Each episode of “The Pursuit of Love” tracks the cousins as they attempt to navigate pending adulthood, and their routine becomes Linda falling for a man, deciding she’s in love, leaving Fanny to be with him, and then realizing that she hasn’t found happiness at all. “She was a wild and nervous creature, full of passion and longing,” Fanny (who serves as the series’ narrator) says of Linda, and Linda whole-heartedly throws herself into one relationship after another. Each man opens up a window into a different kind of world: Tony Kroesig (Freddie Fox), an Oxford student, banker’s son, and eventual member of the House of Lords; Christian Talbot (James Frecheville), an avowed Communist and ally to laborers, in particular those rising up during the Spanish Civil War; and Duke Fabrice de Sauveterre (Assaad Bouab), a wealthy Frenchman whose appreciation for fashion and art is balanced by his involvement in the French Resistance.

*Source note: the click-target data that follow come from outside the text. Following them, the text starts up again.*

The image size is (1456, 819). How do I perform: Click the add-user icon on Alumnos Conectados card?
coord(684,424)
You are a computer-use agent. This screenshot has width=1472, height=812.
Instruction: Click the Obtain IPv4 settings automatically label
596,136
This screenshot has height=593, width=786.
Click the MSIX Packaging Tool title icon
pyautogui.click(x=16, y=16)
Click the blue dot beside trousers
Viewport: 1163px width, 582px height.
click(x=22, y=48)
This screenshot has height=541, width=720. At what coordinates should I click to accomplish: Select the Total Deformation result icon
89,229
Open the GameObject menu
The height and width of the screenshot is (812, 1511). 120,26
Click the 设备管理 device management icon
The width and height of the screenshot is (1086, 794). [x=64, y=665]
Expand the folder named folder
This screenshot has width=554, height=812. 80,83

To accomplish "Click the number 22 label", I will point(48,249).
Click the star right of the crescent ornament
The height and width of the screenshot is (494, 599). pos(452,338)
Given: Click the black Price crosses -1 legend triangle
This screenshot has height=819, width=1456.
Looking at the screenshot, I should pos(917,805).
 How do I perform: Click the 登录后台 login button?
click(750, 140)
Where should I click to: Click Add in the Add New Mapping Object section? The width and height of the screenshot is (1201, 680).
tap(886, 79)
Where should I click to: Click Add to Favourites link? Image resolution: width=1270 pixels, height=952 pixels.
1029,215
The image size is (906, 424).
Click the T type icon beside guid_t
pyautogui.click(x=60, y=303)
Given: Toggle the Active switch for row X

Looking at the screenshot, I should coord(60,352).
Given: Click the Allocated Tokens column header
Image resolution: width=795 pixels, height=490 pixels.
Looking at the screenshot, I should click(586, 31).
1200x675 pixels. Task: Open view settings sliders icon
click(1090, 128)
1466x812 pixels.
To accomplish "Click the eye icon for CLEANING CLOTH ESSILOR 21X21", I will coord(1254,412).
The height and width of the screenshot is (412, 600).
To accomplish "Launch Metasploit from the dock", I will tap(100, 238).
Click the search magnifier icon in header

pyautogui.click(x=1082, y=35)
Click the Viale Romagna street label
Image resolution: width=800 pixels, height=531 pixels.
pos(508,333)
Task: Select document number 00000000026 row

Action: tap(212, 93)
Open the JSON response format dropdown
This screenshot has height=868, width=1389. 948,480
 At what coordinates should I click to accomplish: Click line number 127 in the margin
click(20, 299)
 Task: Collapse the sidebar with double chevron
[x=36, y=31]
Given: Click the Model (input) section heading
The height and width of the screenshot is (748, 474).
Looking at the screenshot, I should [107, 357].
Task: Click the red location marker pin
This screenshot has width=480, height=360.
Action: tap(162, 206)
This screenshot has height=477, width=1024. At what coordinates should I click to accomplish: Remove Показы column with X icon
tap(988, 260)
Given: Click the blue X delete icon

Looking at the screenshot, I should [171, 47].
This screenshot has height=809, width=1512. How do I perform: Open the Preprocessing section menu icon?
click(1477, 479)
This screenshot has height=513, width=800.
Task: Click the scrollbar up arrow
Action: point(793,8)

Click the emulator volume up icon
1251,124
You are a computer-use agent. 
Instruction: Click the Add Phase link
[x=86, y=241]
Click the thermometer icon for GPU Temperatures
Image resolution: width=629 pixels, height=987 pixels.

As Linda moves spontaneously through the world, Fanny stays put and worries; much of the tension of “The Pursuit of Love” comes from that imbalance. The arcs of supporting characters also rotate around Linda: the snarling Matthew, who West portrays with alternately hilarious absurdity (“Linda, you’re uneducated, thank God”) and unsettling rage; Fanny’s concerned uncle Davey (John Heffernan), whose wide grin belies his awareness of the social ruin Fanny faces if she gains a certain reputation; and the Radletts’ neighbor Lord Merlin (Andrew Scott), a “bright young thing” whose eccentric qualities (dying pigeons bright colors, letting a horse roam through his home) run parallel to his belief that society’s rules often subjugate women. Heffernan and Scott (this miniseries’ smoldering MVP) are particularly great together, and their characters offer two sides of the “moneyed gentleman” coin. A scene during which Davey and Merlin trade snide observations about how wealthy their peers are and dissolve into laughter over memories of gallivanting around Europe together is an absolute highlight, and an indicator of what “The Pursuit of Love” could have used more of: sardonic self-awareness to balance so much treacly sincerity.